— AIM —
Copy the data below verbatim, beginning at the line containing "Identify the click" and continuing through the line containing "About This Site (697, 241)", with both of those lines included.
### EXERCISE DATA ###
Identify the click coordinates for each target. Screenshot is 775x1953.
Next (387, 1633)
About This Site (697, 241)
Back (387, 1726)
###
### EXERCISE DATA ###
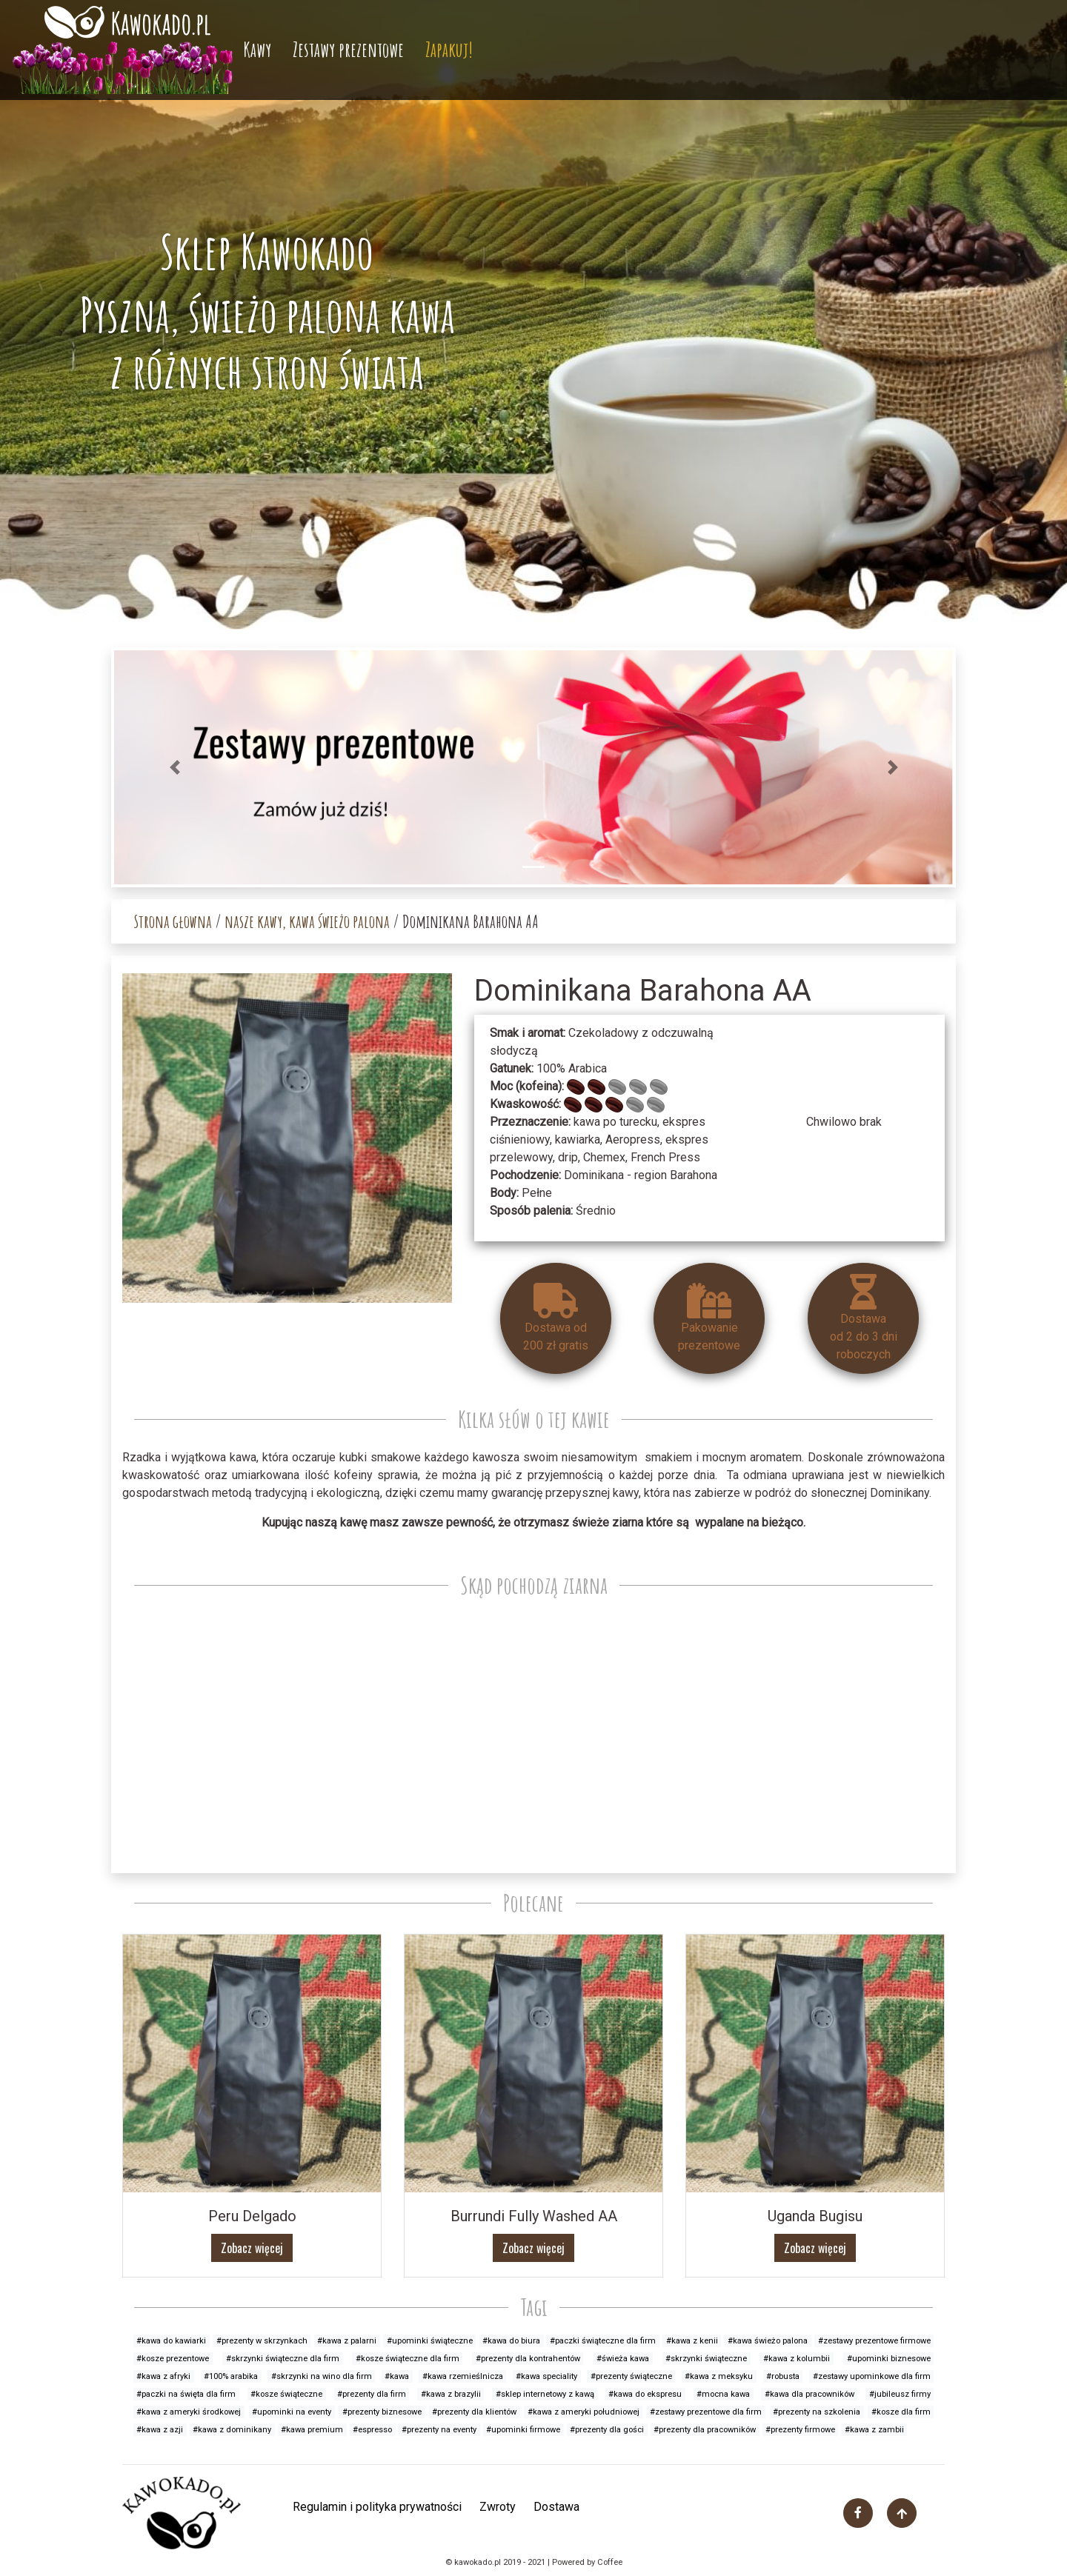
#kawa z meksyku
###
### EXERCISE DATA ###
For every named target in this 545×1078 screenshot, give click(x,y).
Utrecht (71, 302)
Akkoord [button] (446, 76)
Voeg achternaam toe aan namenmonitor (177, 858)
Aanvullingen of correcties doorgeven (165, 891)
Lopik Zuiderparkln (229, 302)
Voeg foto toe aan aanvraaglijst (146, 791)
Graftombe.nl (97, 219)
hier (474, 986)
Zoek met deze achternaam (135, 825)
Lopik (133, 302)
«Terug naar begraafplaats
###
— SOLUTION BELOW —
Identify the click coordinates for each target. Screenshot is 775x1953.
Next (387, 1633)
About This Site (697, 241)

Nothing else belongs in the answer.